O Jair acha que é engraçado trocar palavras de frases batidas. E acha mais divertido ainda difamar seus amigos perante desconhecidos. No fim da festa, eu já havia contado minha versão umas cem vezes, com todos os detalhes da ida da minha namorada ao Clube das Mulheres e do passeio de carro para arejar a cabeça que acabou levando à idéia do uniforme de bombeiro. Da mesma forma que na primeira festa, fui o centro das atenções. Mas dessa vez de uma forma bastante incômoda, primeiro porque não estava fazendo sucesso pela fantasia em si, e segundo porque agora tenho senso de ridículo, demais até.
Enquanto eu sofria a tortura de me expor à chacota pública, minha cara-metade circulava com desenvoltura enfiada em sua fantasia de cotonete. Muitos engraçadinhos se aproximaram dela. Eu olhava feio, mas quem é que levaria a sério o cara da história do bombeiro? Aquilo foi me irritando, então quando a vi conversando com três babacas, e ainda rindo feito boba das piadas estúpidas deles, não agüentei mais: Cheguei perto e "sem querer" disparei meu extintor de incêndio. Ela me fulminou com o olhar, mas não importa, os três foram embora. Para os meus padrões de bêbado (sim, porque já havia enxugado alguns copos), disparar o extintor fora uma atitude bastante madura e máscula. E mais maduro e másculo ainda me mostrei quando o Jair anunciou no microfone:
-- Atenção! Em homenagem ao nosso amigo bombeiro, vamos ouvir agora The Doors, Light My Fire!

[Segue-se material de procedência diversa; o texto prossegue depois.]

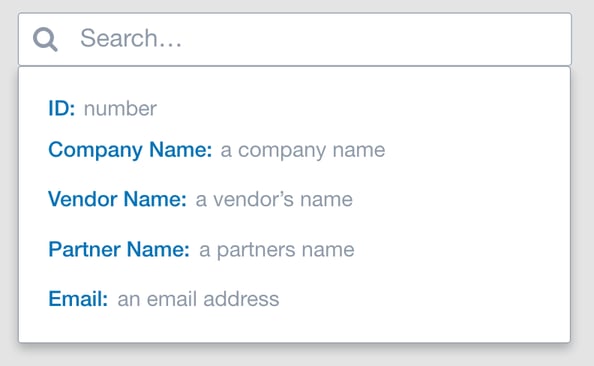
Task: Click the blue "Email:" label
Action: [78, 299]
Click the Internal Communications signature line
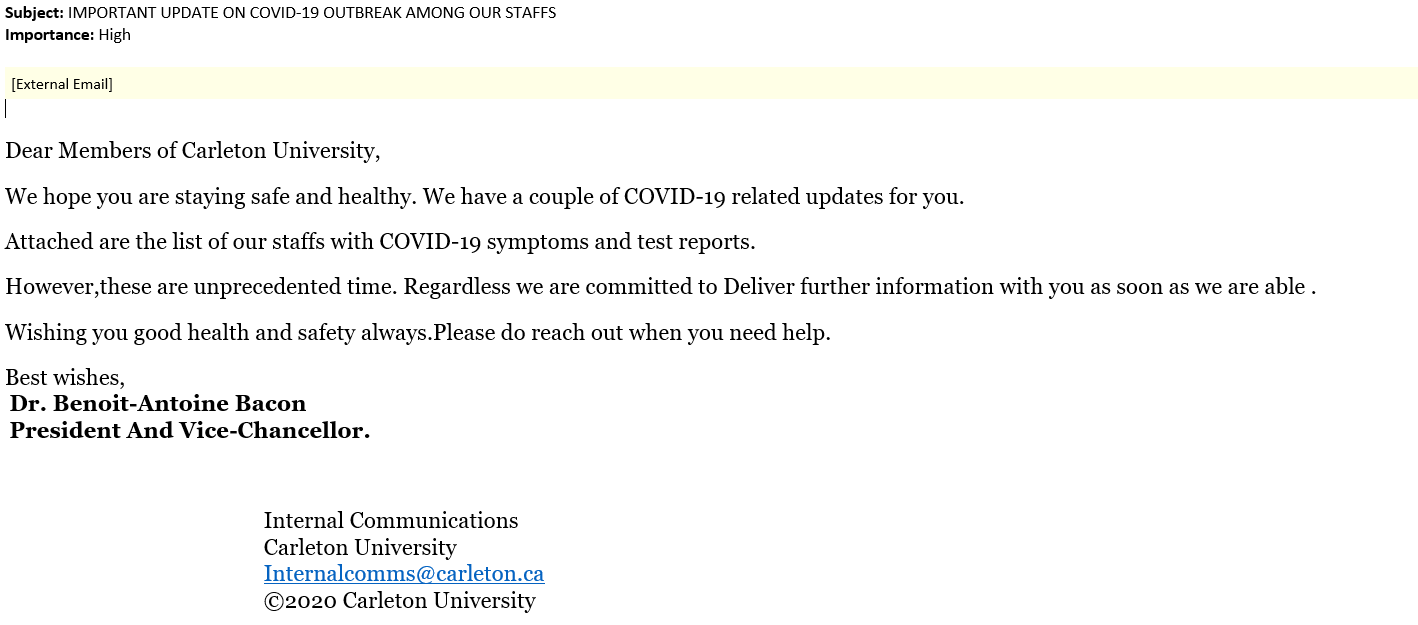This screenshot has width=1418, height=625. (x=391, y=521)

Sorri amarelo quando a música começou
(You know that it would be untrue)
Sentia como se estivessem todos olhando para mim.
(You know that I would be a liar )
E talvez estivessem mesmo.
(If I was to say to you )
-- Sobe no palco! -- gritou alguém.
(Girl, we couldn't get much higher)
E até que não me pareceu má idéia
(Come on baby, light my fire)
Comecei a me dirigir ao palco, sob aplausos
(Come on baby, light my fire)
-- DANÇA! -- berrou outro gaiato.
(Try to set the night on FIRE!)
Comecei a dançar. Desajeitado no começo, fui me soltando. O povo me ovacionando, todo aquele álcool na cabeça, aquele som sensual dos Doors... Acho que acabei fazendo um strip-tease. É, fiz mesmo. As pessoas aplaudiam e gritavam enquanto eu ia desabotoando a roupa. Quando estava só de calça e quepe, me lembrei de procurar minha namorada com os olhos. Esperava encontrá-la longe do palco, com cara de sexo-nunca-mais. Para minha surpresa, ela estava logo ali na minha frente, batendo palmas e gritando "Gostoso!", "Tesão!". Deus, eu amo mais ainda essa mulher quando ela está bêbada. Chamei-a ao palco para me ajudar com o resto das roupas. No final era uma cena linda de se ver: Uma mulher vestida de cotonete sendo levada de cavalinho por um bombeiro de cuecas e quepe. Alguns convidados chegaram mesmo a pedir bis, mas não foi possível: Saímos pela porta dos fundos e voltamos para casa, para um bis particular e bem mais completo que o show original.